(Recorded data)
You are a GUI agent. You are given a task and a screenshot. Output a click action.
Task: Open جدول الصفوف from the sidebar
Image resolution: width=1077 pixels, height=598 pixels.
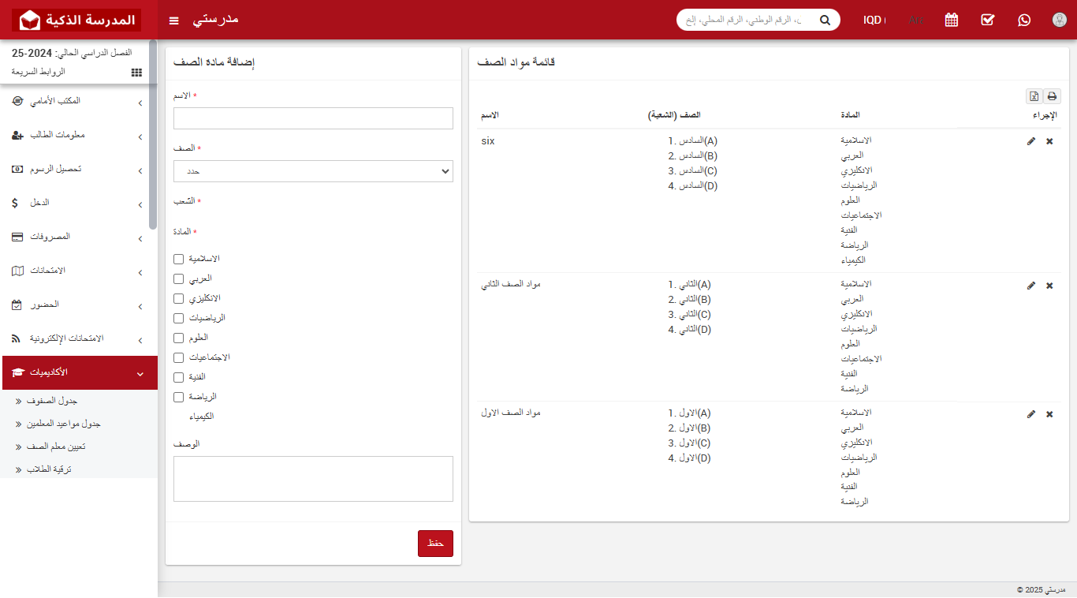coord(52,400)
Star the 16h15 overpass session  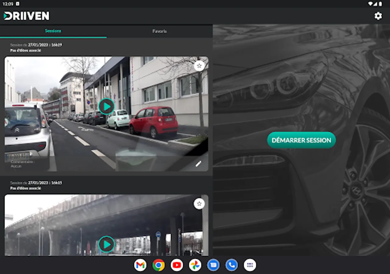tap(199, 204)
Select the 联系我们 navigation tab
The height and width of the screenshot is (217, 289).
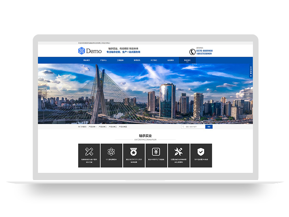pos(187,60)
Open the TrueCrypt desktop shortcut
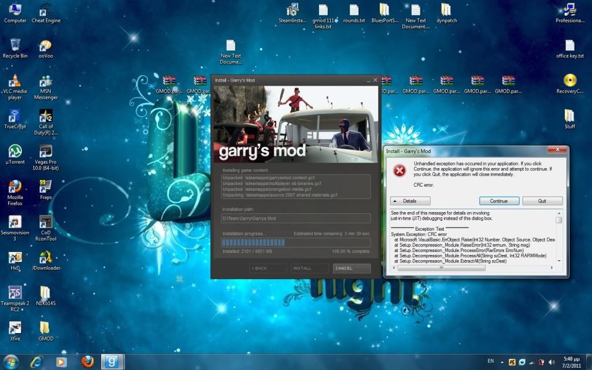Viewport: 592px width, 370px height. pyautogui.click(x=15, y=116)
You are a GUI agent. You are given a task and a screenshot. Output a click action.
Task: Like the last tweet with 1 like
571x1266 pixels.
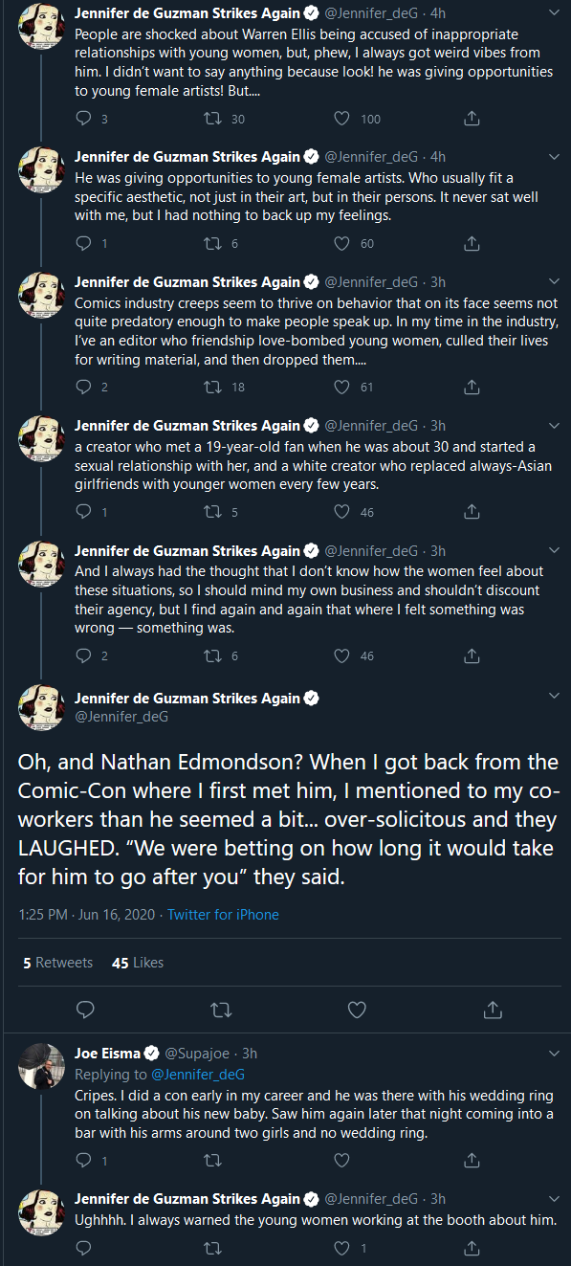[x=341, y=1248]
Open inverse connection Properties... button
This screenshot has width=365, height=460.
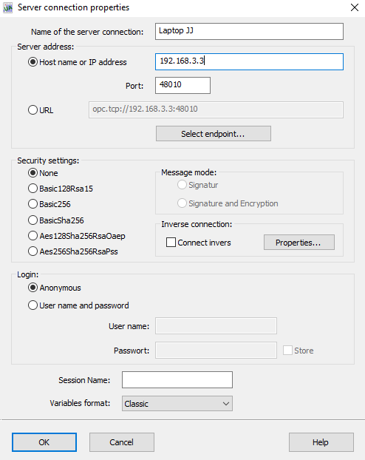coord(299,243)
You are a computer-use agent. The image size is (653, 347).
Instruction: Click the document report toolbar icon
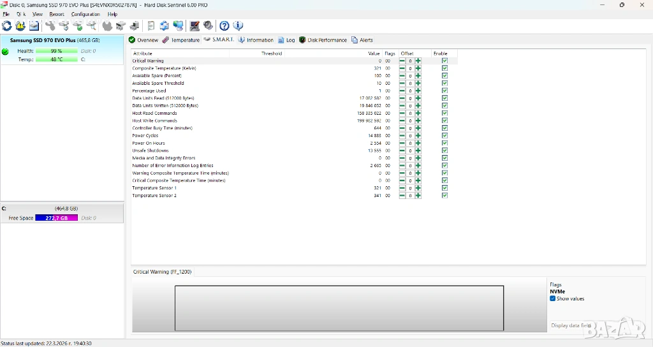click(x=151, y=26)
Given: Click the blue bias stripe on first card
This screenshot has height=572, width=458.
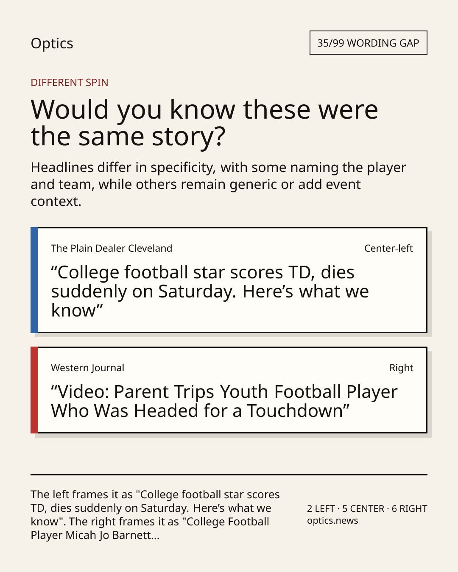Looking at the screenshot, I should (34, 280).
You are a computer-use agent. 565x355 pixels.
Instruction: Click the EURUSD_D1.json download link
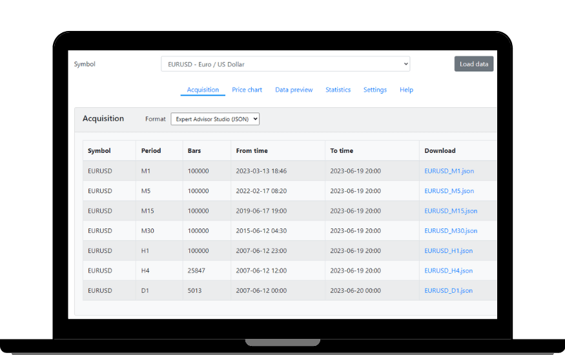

◆ WORK REQUEST: With the pictures left out, transcribe exactly the lines from the line holding "Open the TrueCrypt desktop shortcut" through the closing line of the entries.

◆ SOLVED EXERCISE:
Open the TrueCrypt desktop shortcut
Viewport: 592px width, 370px height. pyautogui.click(x=15, y=116)
You are a GUI agent. You are given a task and a screenshot. Output a click action.
Task: Like the last tweet with 1 like
571x1266 pixels.
[x=341, y=1248]
Open inverse connection Properties... button
This screenshot has width=365, height=460.
coord(299,243)
You are a computer-use agent. The image size is (653, 347).
Instruction: Click the document report toolbar icon
click(x=151, y=26)
Given: Click the blue bias stripe on first card
This screenshot has height=572, width=458.
Looking at the screenshot, I should (34, 280).
You are a computer-use agent. 565x355 pixels.
Instruction: Click the EURUSD_D1.json download link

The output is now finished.